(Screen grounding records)
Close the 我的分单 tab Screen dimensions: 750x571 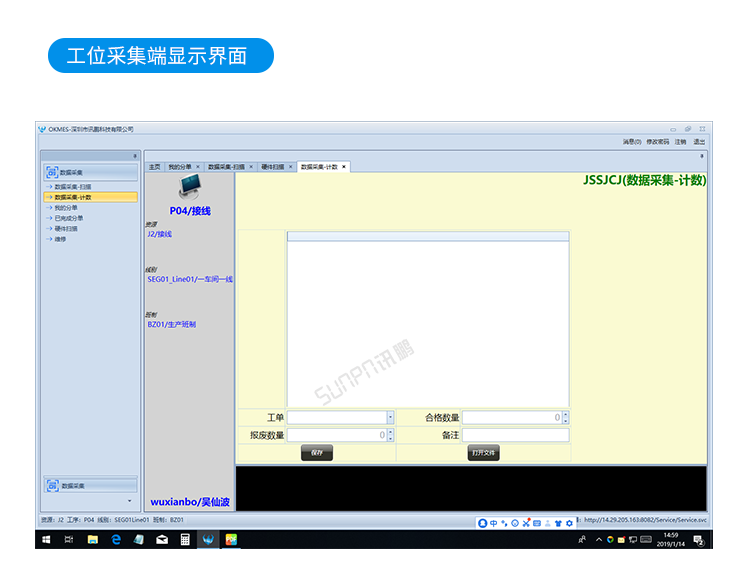(198, 167)
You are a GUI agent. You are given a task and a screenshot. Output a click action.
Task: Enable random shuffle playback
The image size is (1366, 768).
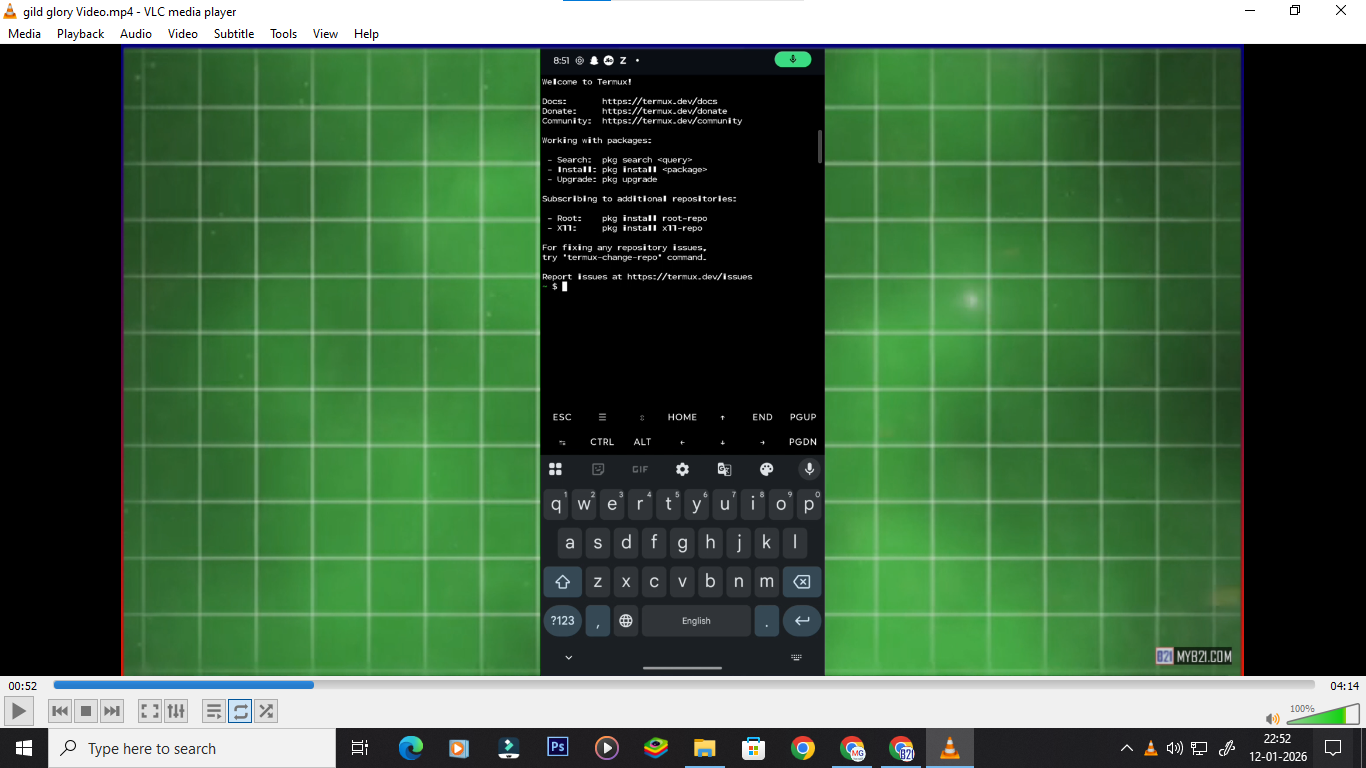pyautogui.click(x=266, y=711)
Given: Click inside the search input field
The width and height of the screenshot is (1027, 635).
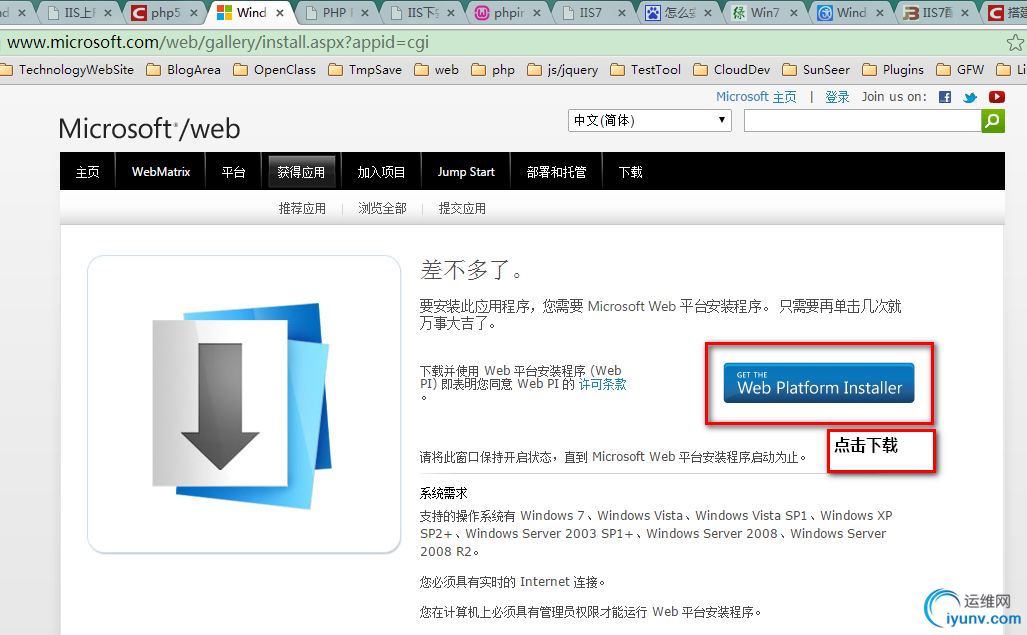Looking at the screenshot, I should click(x=860, y=120).
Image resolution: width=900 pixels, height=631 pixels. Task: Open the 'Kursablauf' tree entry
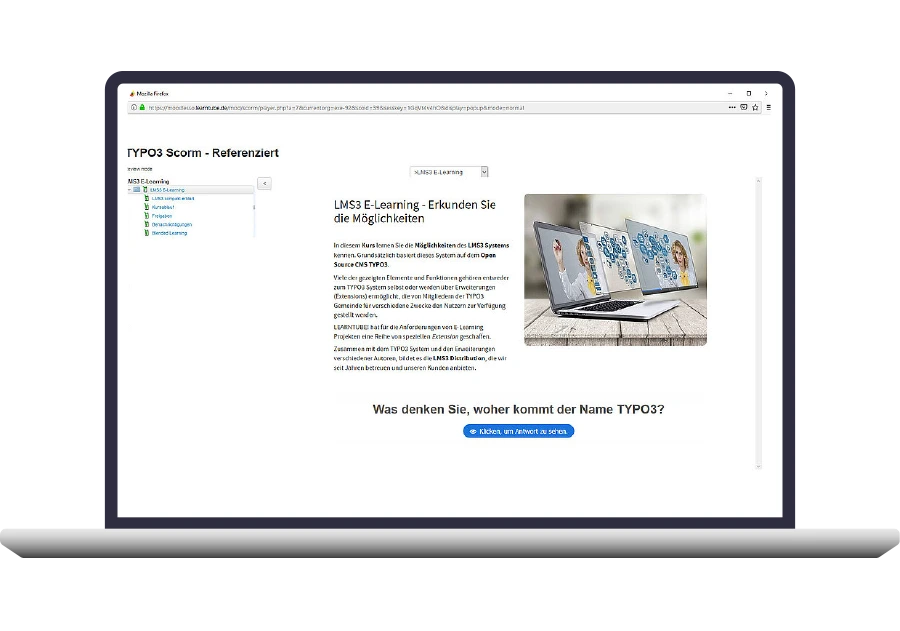click(x=164, y=207)
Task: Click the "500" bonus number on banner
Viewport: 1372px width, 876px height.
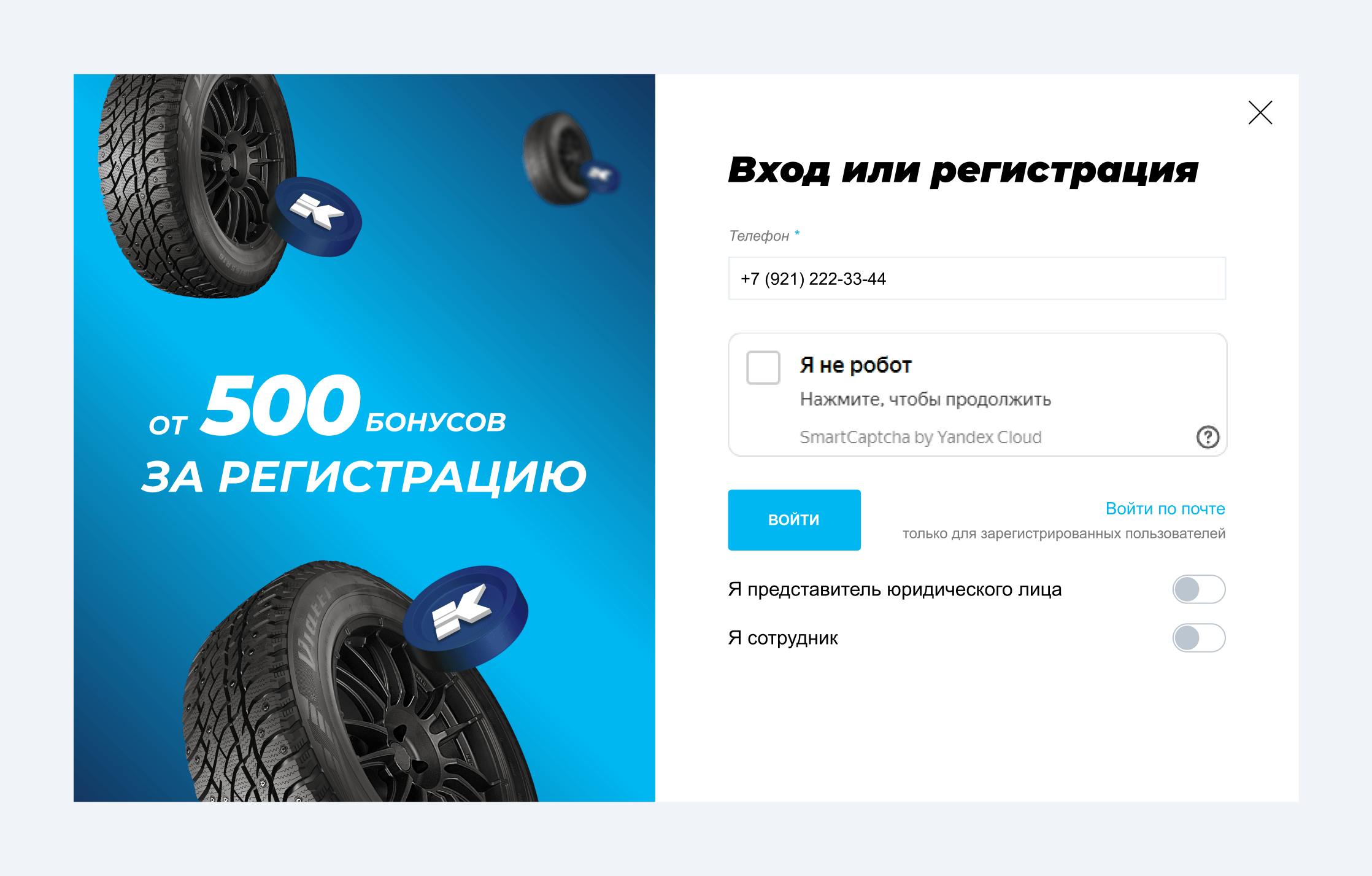Action: click(x=281, y=406)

## PROBLEM TO WORK ON
Put the stretch of the records from the line containing "Given: Click inside the search input field" through the end into a Markdown table with the columns Row and Line, numbering each row and skipping any blank lines. Leave the pictures out of the table.

## EXERCISE OUTPUT
| Row | Line |
|---|---|
| 1 | Given: Click inside the search input field |
| 2 | The width and height of the screenshot is (1027, 635). |
| 3 | Looking at the screenshot, I should click(x=860, y=120). |
| 4 | Image resolution: width=900 pixels, height=631 pixels. Task: Open the 'Kursablauf' tree entry |
| 5 | click(x=164, y=207) |
| 6 | Task: Click the "500" bonus number on banner |
| 7 | Viewport: 1372px width, 876px height. |
| 8 | Action: click(x=281, y=406) |